Institutions of executive power and the public service

Solving single cases, using shaping policies and administrative acts and procedures is not consistently separated in Estonia. The initial idea of administrative management envisioned a ministry as a designer of policies in a particular area; offices and inspectorates, as well as county governments and local governments, carry out administrative acts and procedures to deal with specific cases that are closely related to everyday life. This means that analyzing areas, working out proposals and managing the execution of laws should be the responsibility of ministries, but the real implementation of laws should be the task of an office, an inspectorate, a county government or some other establishment.

In many fields, an office is added to the ministry. For instance, in 2010 the separate Public Procurement Office was closed down and the Ministry of Finance assumed its responsibilities. Joining together offices and inspectorates with similar goals has also been quite common. To assure the independence of an office or an inspectorate, in the cases of the Data Protection Agency and the Prosecutions Division, for instance, additional measures have been taken, including involving the parliament in the procedure of electing the prime minister. The Competition Authority operates as an independent regulator. The Financial Supervision Authority was created in 2002, joining the functions of the Ministry of Finance’s Insurance Supervision Authority and Securities Inspectorate and Banking Supervision Authority, and attached to the Estonian Bank instead of the Ministry of Finance.

Since government institutions execute direct power, their employees are in a special position as well — they are known as public servants, whose employment conditions are stipulated by the Public Service Act and not by a contract of employment. Officials are appointed, in conformance with previously set terms. According to the Public Service Act, the process of negotiating working conditions is restricted when an official is recruited. In practice, the salary arrangements of officials have turned out to be different in different establishments, especially in ministries, where in the years of the economic boom their salaries at times even exceeded the salaries of ministers, members of the Riigikogu and judges. Attempts to restore a common hierarchy of salaries have failed. “Minor” officials usually have transparent salaries. Because of budget restraints, there’s no room for negotiating the amounts, and the salaries are considerably lower than in ministries. To assure that officials do their jobs with proficiency and neutrality, stricter qualifications are generally required; some measures against corruption are necessary, too.

The apparatus of executive authority must fulfil the constitutional functions of the state. One of the most important of these is to secure the survival of Estonian nationhood and culture. A prominent role in this regard is played by the institutions of public law. The essential institutions from the point of view of developing and maintaining national culture include, first of all, six state universities: University of Tartu, Tallinn University of Technology, Tallinn University, Estonian University of Life Sciences, Estonian Academy of Arts, and Estonian Academy of Music and Theatre; the Estonian national opera, the National Library, the Estonian Academy of Sciences, and also the Estonian Public Broadcasting. Public law organisations have an independent legal status and a considerable freedom in their relations with the ministries.

A number of state agencies, administered by government institutions, have been established in order to offer various public services, e.g. theatres, museums, welfare institutions or state schools (most schools are administered by local governments). Similar state institutions do not directly execute the state power, but their functioning is carried out on the basis of the same principles as the government institutions — it can only occur in accordance with the law. To fulfil its tasks, the state can set up public limited companies, private law foundations and non-profit organisations. In addition to non-privatised state companies, of which only a few have remained (e.g. Estonian Energy), the state has established dozens of new ones.
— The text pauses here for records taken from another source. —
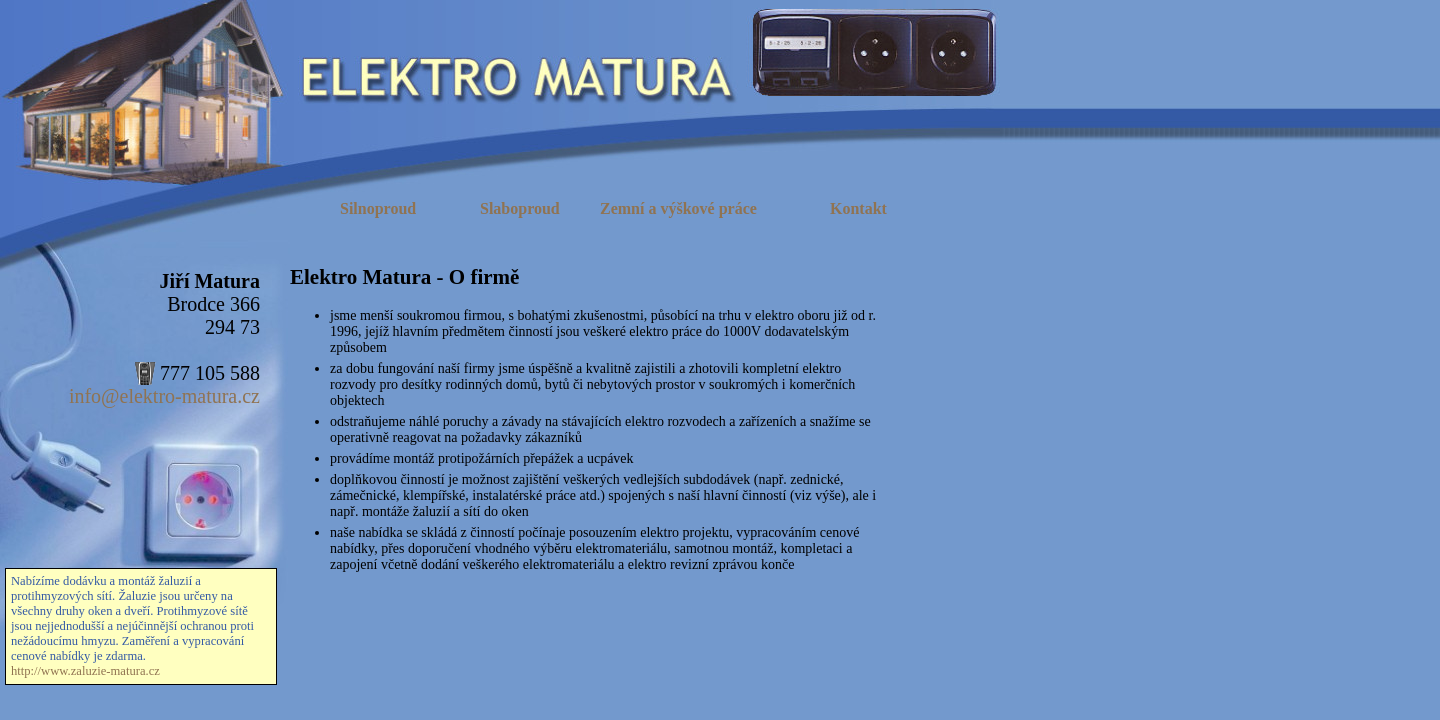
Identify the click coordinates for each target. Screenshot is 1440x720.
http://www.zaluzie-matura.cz (85, 671)
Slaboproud (520, 208)
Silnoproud (378, 208)
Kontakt (858, 208)
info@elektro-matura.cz (164, 396)
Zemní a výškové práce (678, 208)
Mention can be made here of Enterprise Estonia and AS Andmevara (company operating in the field of information technology), or the Tartu University Clinic, created in collaboration with the city of Tartu, the University of Tartu and the state, which constitutes the supporting pillar of the entire South-Estonian health system.
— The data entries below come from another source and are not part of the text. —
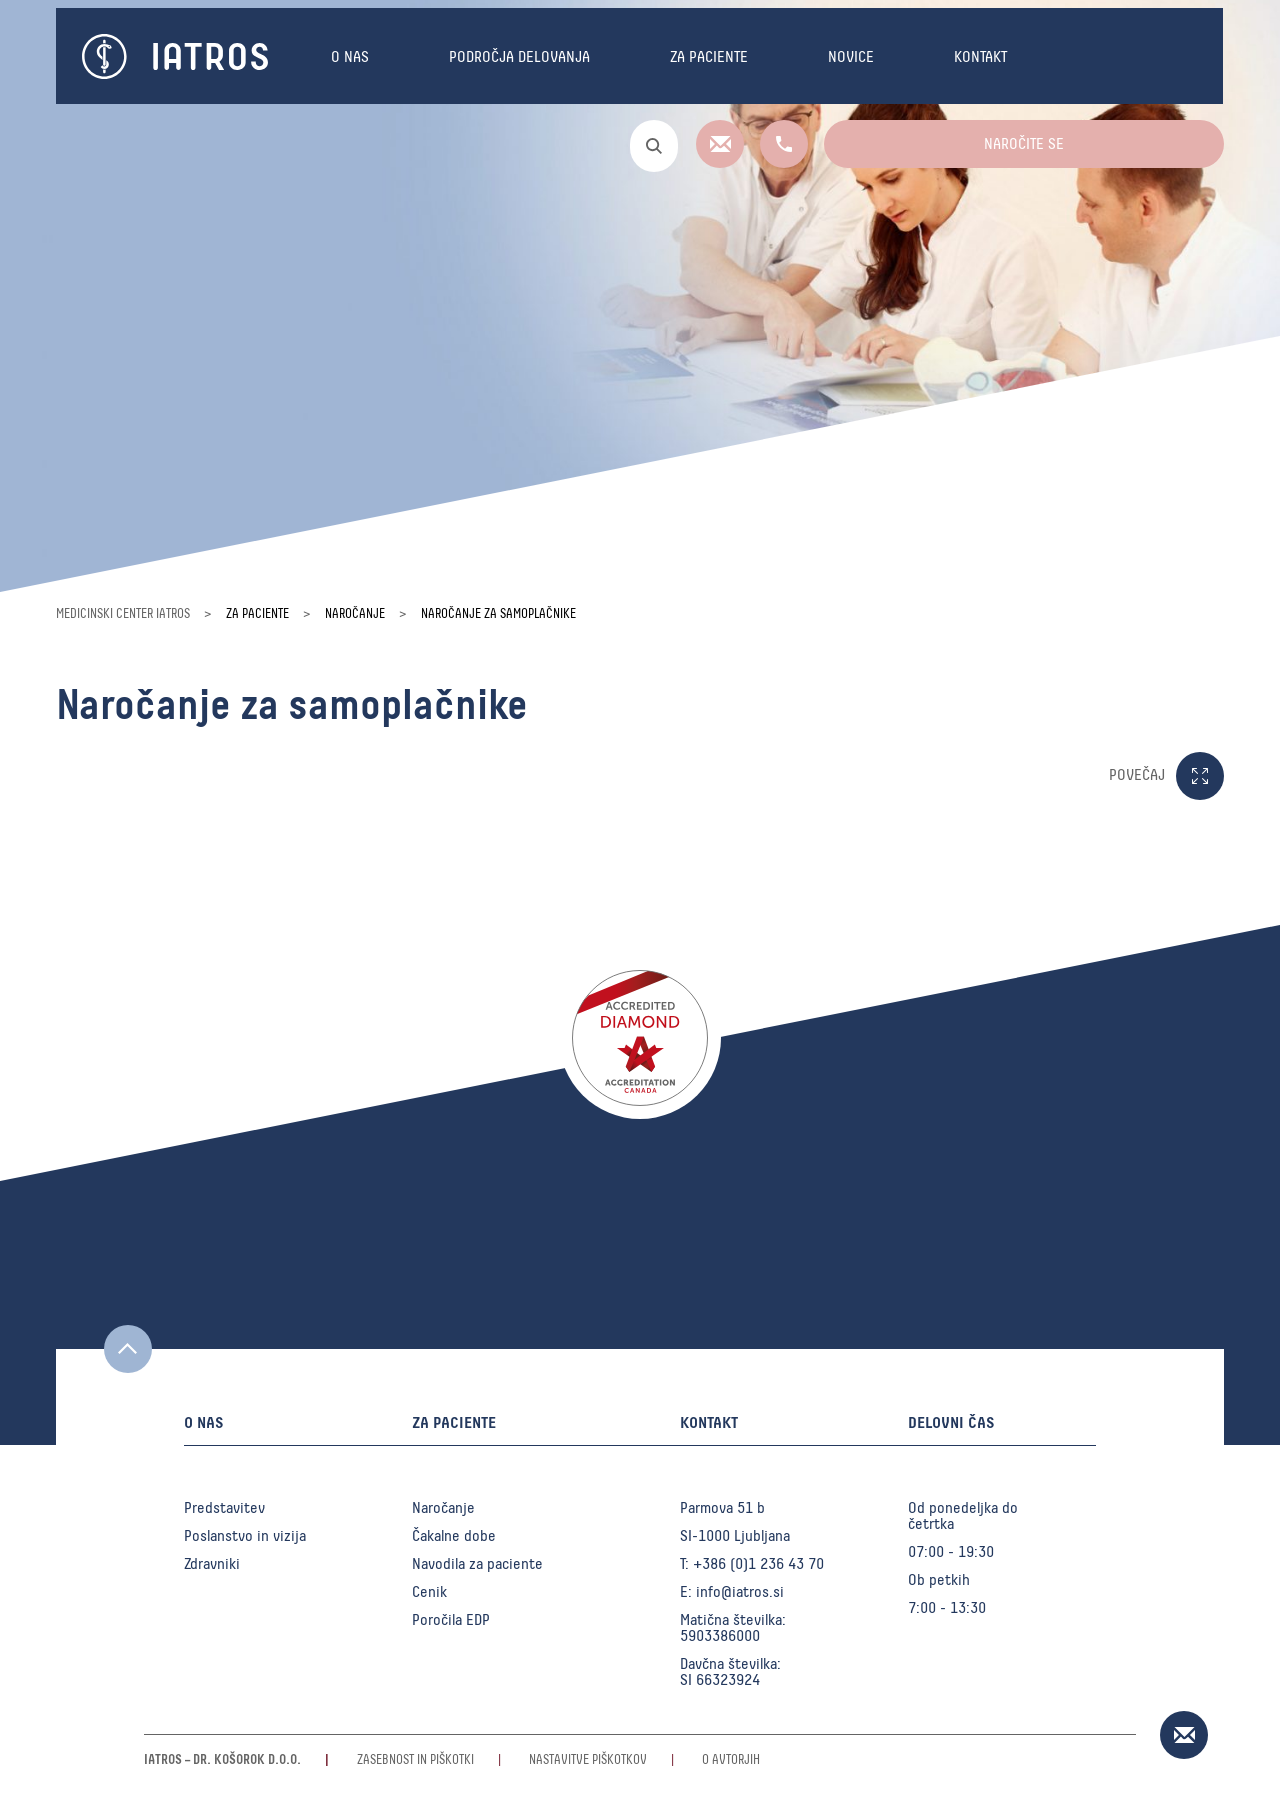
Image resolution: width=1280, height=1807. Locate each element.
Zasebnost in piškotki (415, 1760)
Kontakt (980, 57)
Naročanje (443, 1508)
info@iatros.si (740, 1592)
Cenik (429, 1592)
Partly due to the initiative of right-wing parties, the state has in recent years often used the help of the private sector, establishing contractual relations with already existing companies and third sector organisations. Parking in Tallinn, for instance, is arranged by a private security firm. Following examples from abroad, plans to privatise prisons have also been considered as well. Although third sector organisations have not so far been extensively used in executing public authority, the co-operation in various spheres of life, e.g. in welfare services, has been quite successful.